> Fonte:
##########

O maior desafio no enfrentamento da violência contra mulheres é dar um basta às obrigações morais da sociedade ainda incorporadas na educação de homens e mulheres, na visão da psicóloga que atende às vítimas de violência no Instituto Geral de Perícias do Rio Grande do Sul (IGP-RS), Cláudia Carvalho. Ela explica que há grande incidência de casos onde mulheres repetem hábitos e atitudes herdadas da família ou mesmo da desestruturação de uma família e acabam vindo a se tornar parte de um ciclo vicioso de violência. “Elas relatam que começam uma relação onde o que parecia ser amor passa a se tornar palco de agressões verbais, que podem evoluir para agressões físicas e mesmo ameaça de morte”, relata a psicóloga.

 

De acordo com Cláudia, em alguns casos, as mulheres se sentem tão oprimidas emocionalmente e psicologicamente que acabam buscando ‘soluções’ por elas mesmas, sem compreender que estão sendo vítimas de violência. “Algumas acabam buscando até na gravidez uma fuga para as agressões. O que não impede e até agrava a violência, pois os filhos passam a ser testemunhas do sofrimento das mães”, conta. Outro exemplo vivo nas casas de Porto Alegre e que ocorre em vários cantos do Brasil são os casos de cárcere privado ou assassinato por “amor”, ilustra a psicóloga do IGP-RS. “As mulheres largam tudo e vão para relações onde são financeiramente dependentes dos maridos, que passam a dominar a relação a tal ponto de violentá-las, deixando-as sem dinheiro e comida. Isto não deixa de ser uma forma de cárcere, ainda que não aparente aos olhos da sociedade”, fala.

##########

> Material de base:
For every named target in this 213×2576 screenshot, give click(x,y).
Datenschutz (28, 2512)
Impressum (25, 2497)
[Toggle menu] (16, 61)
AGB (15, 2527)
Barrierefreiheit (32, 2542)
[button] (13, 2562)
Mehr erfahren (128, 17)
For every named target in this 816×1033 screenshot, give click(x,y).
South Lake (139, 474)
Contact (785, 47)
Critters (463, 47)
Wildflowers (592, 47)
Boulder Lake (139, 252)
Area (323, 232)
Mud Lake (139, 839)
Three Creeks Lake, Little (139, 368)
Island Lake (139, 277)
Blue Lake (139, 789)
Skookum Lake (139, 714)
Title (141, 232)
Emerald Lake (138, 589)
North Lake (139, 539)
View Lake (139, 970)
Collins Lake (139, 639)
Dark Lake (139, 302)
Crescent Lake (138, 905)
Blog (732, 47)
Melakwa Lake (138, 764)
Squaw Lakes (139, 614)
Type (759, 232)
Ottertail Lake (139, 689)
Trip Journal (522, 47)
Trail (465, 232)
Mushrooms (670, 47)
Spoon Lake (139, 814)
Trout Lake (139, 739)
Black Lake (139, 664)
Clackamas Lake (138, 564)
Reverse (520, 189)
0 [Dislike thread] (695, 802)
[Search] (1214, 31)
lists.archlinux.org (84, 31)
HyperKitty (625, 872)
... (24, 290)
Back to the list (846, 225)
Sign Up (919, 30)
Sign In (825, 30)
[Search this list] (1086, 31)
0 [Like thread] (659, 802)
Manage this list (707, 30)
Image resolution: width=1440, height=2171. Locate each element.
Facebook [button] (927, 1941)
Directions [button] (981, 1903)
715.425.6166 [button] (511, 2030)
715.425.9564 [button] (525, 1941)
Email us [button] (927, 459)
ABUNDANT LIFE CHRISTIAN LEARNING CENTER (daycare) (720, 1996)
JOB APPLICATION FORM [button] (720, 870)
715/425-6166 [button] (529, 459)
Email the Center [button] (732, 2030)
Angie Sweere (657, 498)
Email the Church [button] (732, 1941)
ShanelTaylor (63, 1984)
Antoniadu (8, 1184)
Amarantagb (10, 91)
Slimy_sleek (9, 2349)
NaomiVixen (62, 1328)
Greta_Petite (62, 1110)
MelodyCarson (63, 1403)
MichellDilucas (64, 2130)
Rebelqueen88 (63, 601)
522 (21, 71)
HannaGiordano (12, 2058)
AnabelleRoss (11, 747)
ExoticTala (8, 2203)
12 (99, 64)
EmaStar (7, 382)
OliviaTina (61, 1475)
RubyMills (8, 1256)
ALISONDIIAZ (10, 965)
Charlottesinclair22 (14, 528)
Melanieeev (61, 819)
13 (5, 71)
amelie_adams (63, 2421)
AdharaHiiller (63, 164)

##########

> Tarefas propostas:
1. Localize nos registros todas as linhas que contêm a palavra "target" e copie cada uma delas. Maiúsculas e minúsculas devem ser diferenciadas.
2. Dê continuidade ao texto sobre violência contra mulheres, começando logo após a última frase apresentada.
O texto e os registros têm origens distintas.

> Resultados:
1.
For every named target in this 213×2576 screenshot, give click(x,y).
For every named target in this 816×1033 screenshot, give click(x,y).

2.
Os casos atendidos no Instituto Geral de Perícias do RS são baseados em ocorrências policiais, mas nem sempre as mulheres vão até as delegacias registrar a violência. Há o aspecto da deficiência da rede de proteção às vítimas e também a própria impunidade dos agressores, nos casos em que a mulher consegue vencer o medo de processar o companheiro. “Conseguimos avançar com a criação da Lei Maria da Penha, que é completa na previsão de pena para todas as formas de violência e permite que a denúncia também seja feita por promotores, não só a vítima. Mas a quantidade de processos sem resolução no judiciário é grande. Em muitos casos, o que ocorre é a falta de Centros de Referência para Mulheres, para encaminhamento dos casos que não tem sequência criminal”, explica a presidente da Comissão de Segurança e Direitos Humanos da Câmara de Vereadores de Porto Alegre, vereadora Maria Celeste.

 

“O Centro de Referência da Mulher Vânia Araújo é estadual e não há um específico para a capital. Ainda que exista uma coordenadoria municipal de mulheres, a rede de atenção e as políticas públicas preventivas à violência são insuficientes”, critica.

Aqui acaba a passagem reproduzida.